Yep, let me try to explain what is trying to do.

Based on my understanding, online_pages do two things

    * adjust zone/pgdat status
    * put pages into Buddy

Generally, offline_pages do the reverse

    * take pages out of Buddy
    * adjust zone/pgdat status

While it is not that easy to take pages out of Buddy, since pages are

    * pcp list
    * slub
    * other usage

This means before taking a page out of Buddy, we need to return it first
to Buddy.

Current implementation is interesting by introducing migrate type. By
setting migrate type to MIGRATE_ISOLATE, this range of pages will never
be allocated from Buddy. And every page returned in this range will
never be touched by Buddy.

Function start_isolate_page_range() just do this.

Then let's focus on the pcp list. This is a little bit different
than other allocated pages. These are actually "partially" allocated
pages. They are not counted in Buddy Free pages, either no real use. So
we have two choice to get back those pages:

    * wait until it is allocated to a real user and wait for return
    * or drain them directly

Current implementation take 2nd approach.

Then we can see there are also two way to drain them:

    * drain them range by range
    * drain them in a whole range

Both looks good, but not necessary to do them both. Because after we set
a pageblock migrate type to MIGRATE_ISOLATE, pages in this range will
never be allocated nor be put on pcp list. So after we drain one
particular range, it is not necessary to drain this range again.
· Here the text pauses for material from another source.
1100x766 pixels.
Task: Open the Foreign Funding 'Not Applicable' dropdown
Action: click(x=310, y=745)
The reason why I choose to drain them in a whole range is current
drain_all_pages() just carry zone information. For example, a zone may
have 1G while a pageblock is 128M. The pageblock is 1/8 of this zone.
This means in case there are 8 pages on pcp list, only 1 page drained by
drain_all_pages belongs to this pageblock. But we drain other 7 healthy
pages.

 CPU1 pcp list                            CPU2 pcp list

 +---------------+                        +---------------+ 
 |A1  B3  C8  F6 |                        |E1  G3  D8  B6 |
 +---------------+                        +---------------+


   A         B         C         D         E         F         G
  +---------+---------+---------+---------+---------+---------+---------+
  |012345678|         |         |         |         |         |         |
  +---------+---------+---------+---------+---------+---------+---------+
                                |<-pgblk->|
  |<-                              Zone                               ->|


This is a chart for illustration. In case we want to isolate pgblk D,
while zone pcp list has 8 pages and only one belongs to this pgblk D.
This means the drain on pgblk base has much side effect. And with one
drain on each pgblk, this may increase the contention on this zone.
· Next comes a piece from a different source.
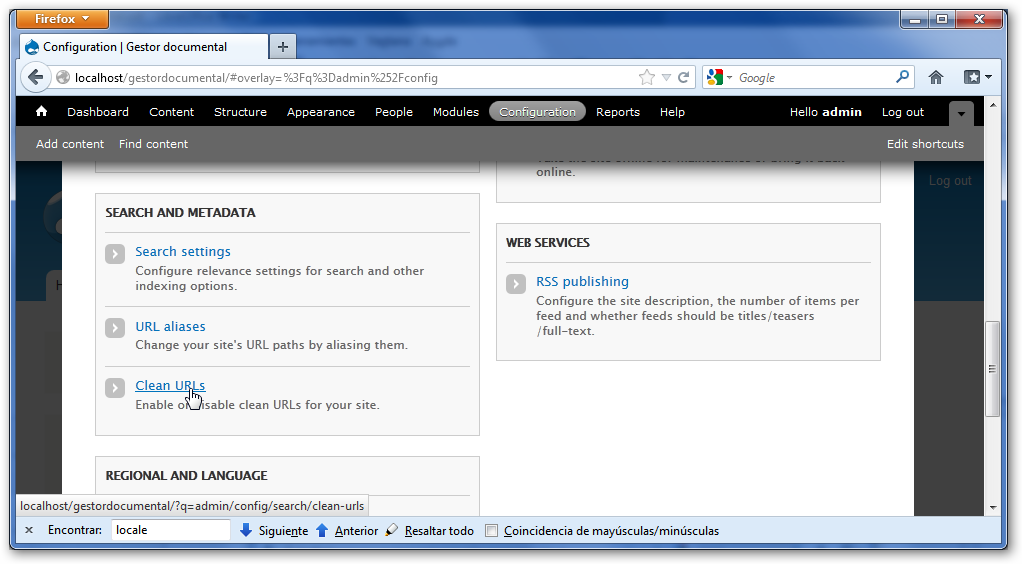Open the Structure admin menu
Well, another approach is to enable drain_all_pages() with exact range
information. But neither approach needs to do them both.
Michal Hocko Dec. 17, 2018, 3:48 p.m. UTC | #7
On Mon 17-12-18 15:08:19, Wei Yang wrote:
> On Mon, Dec 17, 2018 at 01:25:23PM +0100, Michal Hocko wrote:
> >On Fri 14-12-18 10:39:12, Wei Yang wrote:
> >> Below is a brief call flow for __offline_pages() and
> >> alloc_contig_range():
> >> 
> >>   __offline_pages()/alloc_contig_range()
> >>       start_isolate_page_range()
> >>           set_migratetype_isolate()
> >>               drain_all_pages()
> >>       drain_all_pages()
> >> 
> >> Since set_migratetype_isolate() is only used in
> >> start_isolate_page_range(), which is just used in __offline_pages() and
> >> alloc_contig_range(). And both of them call drain_all_pages() if every
> >> check looks good. This means it is not necessary call drain_all_pages()
> >> in each iteration of set_migratetype_isolate().
> >> 
> >> By doing so, the logic seems a little bit clearer.
> >> set_migratetype_isolate() handles pages in Buddy, while
> >> drain_all_pages() takes care of pages in pcp.
> >
> >I have to confess I am not sure about the purpose of the draining here.
> >I suspect it is to make sure that pages in the pcp lists really get
> >isolated and if that is the case then it makes sense.
> >
> >In any case I strongly suggest not touching this code without a very
> >good explanation on why this is not needed. Callers do XYZ is not a
> >proper explanation because assumes that all callers will know that this
> >has to be done. So either we really need to drain and then it is better
> >to make it here or we don't but that requires some explanation.
> >
> 
> Yep, let me try to explain what is trying to do.
> 
> Based on my understanding, online_pages do two things
> 
>     * adjust zone/pgdat status
>     * put pages into Buddy
> 
> Generally, offline_pages do the reverse
> 
>     * take pages out of Buddy
>     * adjust zone/pgdat status
> 
> While it is not that easy to take pages out of Buddy, since pages are
> 
>     * pcp list
>     * slub
>     * other usage
> 
> This means before taking a page out of Buddy, we need to return it first
> to Buddy.
> 
> Current implementation is interesting by introducing migrate type. By
> setting migrate type to MIGRATE_ISOLATE, this range of pages will never
> be allocated from Buddy. And every page returned in this range will
> never be touched by Buddy.
> 
> Function start_isolate_page_range() just do this.
> 
> Then let's focus on the pcp list. This is a little bit different
> than other allocated pages. These are actually "partially" allocated
> pages. They are not counted in Buddy Free pages, either no real use. So
> we have two choice to get back those pages:
> 
>     * wait until it is allocated to a real user and wait for return
>     * or drain them directly
> 
> Current implementation take 2nd approach.
> 
> Then we can see there are also two way to drain them:
> 
>     * drain them range by range
>     * drain them in a whole range
> 
> Both looks good, but not necessary to do them both. Because after we set
> a pageblock migrate type to MIGRATE_ISOLATE, pages in this range will
> never be allocated nor be put on pcp list. So after we drain one
> particular range, it is not necessary to drain this range again.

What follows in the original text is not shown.